Substitute "Find an element on the screen" for every "Locate an element on the screen" in the records below, and leave all other text unchanged.

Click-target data
=====
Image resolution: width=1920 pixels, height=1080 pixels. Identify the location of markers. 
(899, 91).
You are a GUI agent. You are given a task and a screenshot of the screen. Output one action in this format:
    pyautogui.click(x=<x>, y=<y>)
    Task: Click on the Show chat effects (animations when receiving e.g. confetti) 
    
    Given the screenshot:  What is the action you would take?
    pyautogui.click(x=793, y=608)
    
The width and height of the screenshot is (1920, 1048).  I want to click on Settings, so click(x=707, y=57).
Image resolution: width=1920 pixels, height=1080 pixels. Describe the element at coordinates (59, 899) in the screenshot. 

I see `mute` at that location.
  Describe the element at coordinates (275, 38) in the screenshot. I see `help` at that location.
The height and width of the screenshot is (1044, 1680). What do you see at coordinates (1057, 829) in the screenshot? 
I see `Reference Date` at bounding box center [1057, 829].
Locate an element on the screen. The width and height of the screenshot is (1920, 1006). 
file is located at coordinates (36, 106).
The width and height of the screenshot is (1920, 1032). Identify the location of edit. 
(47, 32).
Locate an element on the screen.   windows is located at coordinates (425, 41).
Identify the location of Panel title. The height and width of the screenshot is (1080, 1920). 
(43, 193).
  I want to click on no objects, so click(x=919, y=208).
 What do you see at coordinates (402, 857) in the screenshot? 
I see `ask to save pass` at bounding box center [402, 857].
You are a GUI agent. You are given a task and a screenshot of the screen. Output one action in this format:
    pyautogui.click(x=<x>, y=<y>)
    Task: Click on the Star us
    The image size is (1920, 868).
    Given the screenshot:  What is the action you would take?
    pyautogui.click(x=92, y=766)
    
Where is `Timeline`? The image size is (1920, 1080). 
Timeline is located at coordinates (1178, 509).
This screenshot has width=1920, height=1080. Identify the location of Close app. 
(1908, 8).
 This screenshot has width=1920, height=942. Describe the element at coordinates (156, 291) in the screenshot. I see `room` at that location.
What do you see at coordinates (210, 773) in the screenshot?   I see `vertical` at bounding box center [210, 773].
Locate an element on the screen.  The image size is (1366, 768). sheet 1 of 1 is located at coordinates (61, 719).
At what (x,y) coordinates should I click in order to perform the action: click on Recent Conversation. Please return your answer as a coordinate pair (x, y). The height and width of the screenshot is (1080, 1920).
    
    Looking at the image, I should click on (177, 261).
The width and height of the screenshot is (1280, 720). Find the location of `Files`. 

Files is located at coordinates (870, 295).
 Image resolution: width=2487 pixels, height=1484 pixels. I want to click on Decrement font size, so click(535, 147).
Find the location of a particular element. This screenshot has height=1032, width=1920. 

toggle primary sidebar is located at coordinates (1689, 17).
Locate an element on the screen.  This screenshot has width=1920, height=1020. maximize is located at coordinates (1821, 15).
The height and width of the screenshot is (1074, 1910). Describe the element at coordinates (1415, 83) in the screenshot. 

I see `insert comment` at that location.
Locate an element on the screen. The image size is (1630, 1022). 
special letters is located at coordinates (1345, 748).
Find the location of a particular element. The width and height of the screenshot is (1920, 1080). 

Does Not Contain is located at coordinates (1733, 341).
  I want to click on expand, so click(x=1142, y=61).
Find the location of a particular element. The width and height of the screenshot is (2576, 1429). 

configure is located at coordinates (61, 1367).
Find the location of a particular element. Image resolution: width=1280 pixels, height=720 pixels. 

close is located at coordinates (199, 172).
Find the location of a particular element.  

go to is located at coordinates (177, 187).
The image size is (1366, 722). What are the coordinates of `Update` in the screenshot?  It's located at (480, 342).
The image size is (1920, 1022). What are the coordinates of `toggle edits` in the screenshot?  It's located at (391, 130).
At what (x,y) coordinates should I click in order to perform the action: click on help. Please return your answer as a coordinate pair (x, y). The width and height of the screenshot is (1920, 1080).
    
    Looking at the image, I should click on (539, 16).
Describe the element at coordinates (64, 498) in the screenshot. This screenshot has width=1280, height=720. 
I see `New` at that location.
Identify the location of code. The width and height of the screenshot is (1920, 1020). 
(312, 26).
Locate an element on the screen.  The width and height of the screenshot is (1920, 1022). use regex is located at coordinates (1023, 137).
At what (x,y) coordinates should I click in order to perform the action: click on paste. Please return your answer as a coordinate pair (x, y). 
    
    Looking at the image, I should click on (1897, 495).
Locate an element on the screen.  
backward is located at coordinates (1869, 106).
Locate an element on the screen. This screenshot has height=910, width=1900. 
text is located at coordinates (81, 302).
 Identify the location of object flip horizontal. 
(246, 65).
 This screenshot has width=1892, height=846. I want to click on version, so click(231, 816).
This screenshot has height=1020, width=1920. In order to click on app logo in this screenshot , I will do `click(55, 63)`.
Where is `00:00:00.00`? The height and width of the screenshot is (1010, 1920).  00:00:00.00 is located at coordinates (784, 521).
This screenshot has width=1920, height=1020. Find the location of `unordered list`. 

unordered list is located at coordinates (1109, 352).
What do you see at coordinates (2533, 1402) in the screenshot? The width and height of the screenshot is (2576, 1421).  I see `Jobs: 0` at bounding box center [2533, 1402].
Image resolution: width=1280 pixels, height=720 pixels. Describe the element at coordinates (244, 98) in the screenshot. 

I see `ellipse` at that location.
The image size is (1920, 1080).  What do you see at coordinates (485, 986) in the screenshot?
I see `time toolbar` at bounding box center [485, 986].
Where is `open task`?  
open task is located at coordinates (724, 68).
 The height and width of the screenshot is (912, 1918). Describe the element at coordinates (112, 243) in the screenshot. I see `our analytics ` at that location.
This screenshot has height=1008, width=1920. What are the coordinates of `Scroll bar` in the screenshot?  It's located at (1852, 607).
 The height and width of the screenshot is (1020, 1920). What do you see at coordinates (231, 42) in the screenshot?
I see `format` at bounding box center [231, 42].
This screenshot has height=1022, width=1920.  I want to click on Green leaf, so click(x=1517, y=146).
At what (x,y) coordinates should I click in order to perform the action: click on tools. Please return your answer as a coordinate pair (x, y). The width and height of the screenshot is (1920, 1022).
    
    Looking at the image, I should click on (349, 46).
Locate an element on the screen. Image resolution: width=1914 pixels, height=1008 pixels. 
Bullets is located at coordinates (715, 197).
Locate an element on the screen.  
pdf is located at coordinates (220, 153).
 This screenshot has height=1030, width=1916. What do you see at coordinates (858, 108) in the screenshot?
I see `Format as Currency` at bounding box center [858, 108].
=====
Exercise answer:
Image resolution: width=1920 pixels, height=1080 pixels. Identify the location of markers. 
(899, 91).
You are a GUI agent. You are given a task and a screenshot of the screen. Output one action in this format:
    pyautogui.click(x=<x>, y=<y>)
    Task: Click on the Show chat effects (animations when receiving e.g. confetti) 
    
    Given the screenshot:  What is the action you would take?
    pyautogui.click(x=793, y=608)
    
The width and height of the screenshot is (1920, 1048).  I want to click on Settings, so click(x=707, y=57).
Image resolution: width=1920 pixels, height=1080 pixels. Describe the element at coordinates (59, 899) in the screenshot. 

I see `mute` at that location.
  Describe the element at coordinates (275, 38) in the screenshot. I see `help` at that location.
The height and width of the screenshot is (1044, 1680). What do you see at coordinates (1057, 829) in the screenshot? 
I see `Reference Date` at bounding box center [1057, 829].
Find an element on the screen. The width and height of the screenshot is (1920, 1006). 
file is located at coordinates (36, 106).
The width and height of the screenshot is (1920, 1032). Identify the location of edit. 
(47, 32).
Find an element on the screen.   windows is located at coordinates (425, 41).
Identify the location of Panel title. The height and width of the screenshot is (1080, 1920). 
(43, 193).
  I want to click on no objects, so click(x=919, y=208).
 What do you see at coordinates (402, 857) in the screenshot? 
I see `ask to save pass` at bounding box center [402, 857].
You are a GUI agent. You are given a task and a screenshot of the screen. Output one action in this format:
    pyautogui.click(x=<x>, y=<y>)
    Task: Click on the Star us
    The image size is (1920, 868).
    Given the screenshot:  What is the action you would take?
    pyautogui.click(x=92, y=766)
    
Where is `Timeline`? The image size is (1920, 1080). 
Timeline is located at coordinates (1178, 509).
This screenshot has width=1920, height=1080. Identify the location of Close app. 
(1908, 8).
 This screenshot has width=1920, height=942. Describe the element at coordinates (156, 291) in the screenshot. I see `room` at that location.
What do you see at coordinates (210, 773) in the screenshot?   I see `vertical` at bounding box center [210, 773].
Find an element on the screen.  The image size is (1366, 768). sheet 1 of 1 is located at coordinates (61, 719).
At what (x,y) coordinates should I click in order to perform the action: click on Recent Conversation. Please return your answer as a coordinate pair (x, y). The height and width of the screenshot is (1080, 1920).
    
    Looking at the image, I should click on (177, 261).
The width and height of the screenshot is (1280, 720). Find the location of `Files`. 

Files is located at coordinates (870, 295).
 Image resolution: width=2487 pixels, height=1484 pixels. I want to click on Decrement font size, so click(535, 147).
Find the location of a particular element. This screenshot has height=1032, width=1920. 

toggle primary sidebar is located at coordinates (1689, 17).
Find an element on the screen.  This screenshot has width=1920, height=1020. maximize is located at coordinates (1821, 15).
The height and width of the screenshot is (1074, 1910). Describe the element at coordinates (1415, 83) in the screenshot. 

I see `insert comment` at that location.
Find an element on the screen. The image size is (1630, 1022). 
special letters is located at coordinates (1345, 748).
Find the location of a particular element. The width and height of the screenshot is (1920, 1080). 

Does Not Contain is located at coordinates (1733, 341).
  I want to click on expand, so click(x=1142, y=61).
Find the location of a particular element. The width and height of the screenshot is (2576, 1429). 

configure is located at coordinates (61, 1367).
Find the location of a particular element. Image resolution: width=1280 pixels, height=720 pixels. 

close is located at coordinates (199, 172).
Find the location of a particular element.  

go to is located at coordinates (177, 187).
The image size is (1366, 722). What are the coordinates of `Update` in the screenshot?  It's located at (480, 342).
The image size is (1920, 1022). What are the coordinates of `toggle edits` in the screenshot?  It's located at (391, 130).
At what (x,y) coordinates should I click in order to perform the action: click on help. Please return your answer as a coordinate pair (x, y). The width and height of the screenshot is (1920, 1080).
    
    Looking at the image, I should click on (539, 16).
Describe the element at coordinates (64, 498) in the screenshot. This screenshot has width=1280, height=720. 
I see `New` at that location.
Identify the location of code. The width and height of the screenshot is (1920, 1020). 
(312, 26).
Find an element on the screen.  The width and height of the screenshot is (1920, 1022). use regex is located at coordinates (1023, 137).
At what (x,y) coordinates should I click in order to perform the action: click on paste. Please return your answer as a coordinate pair (x, y). 
    
    Looking at the image, I should click on (1897, 495).
Find an element on the screen.  
backward is located at coordinates (1869, 106).
Find an element on the screen. This screenshot has height=910, width=1900. 
text is located at coordinates (81, 302).
 Identify the location of object flip horizontal. 
(246, 65).
 This screenshot has width=1892, height=846. I want to click on version, so click(231, 816).
This screenshot has height=1020, width=1920. In order to click on app logo in this screenshot , I will do `click(55, 63)`.
Where is `00:00:00.00`? The height and width of the screenshot is (1010, 1920).  00:00:00.00 is located at coordinates (784, 521).
This screenshot has width=1920, height=1020. Find the location of `unordered list`. 

unordered list is located at coordinates (1109, 352).
What do you see at coordinates (2533, 1402) in the screenshot? The width and height of the screenshot is (2576, 1421).  I see `Jobs: 0` at bounding box center [2533, 1402].
Image resolution: width=1280 pixels, height=720 pixels. Describe the element at coordinates (244, 98) in the screenshot. 

I see `ellipse` at that location.
The image size is (1920, 1080).  What do you see at coordinates (485, 986) in the screenshot?
I see `time toolbar` at bounding box center [485, 986].
Where is `open task`?  
open task is located at coordinates (724, 68).
 The height and width of the screenshot is (912, 1918). Describe the element at coordinates (112, 243) in the screenshot. I see `our analytics ` at that location.
This screenshot has height=1008, width=1920. What are the coordinates of `Scroll bar` in the screenshot?  It's located at (1852, 607).
 The height and width of the screenshot is (1020, 1920). What do you see at coordinates (231, 42) in the screenshot?
I see `format` at bounding box center [231, 42].
This screenshot has height=1022, width=1920.  I want to click on Green leaf, so click(x=1517, y=146).
At what (x,y) coordinates should I click in order to perform the action: click on tools. Please return your answer as a coordinate pair (x, y). The width and height of the screenshot is (1920, 1022).
    
    Looking at the image, I should click on (349, 46).
Find an element on the screen. Image resolution: width=1914 pixels, height=1008 pixels. 
Bullets is located at coordinates (715, 197).
Find an element on the screen.  
pdf is located at coordinates (220, 153).
 This screenshot has height=1030, width=1916. What do you see at coordinates (858, 108) in the screenshot?
I see `Format as Currency` at bounding box center [858, 108].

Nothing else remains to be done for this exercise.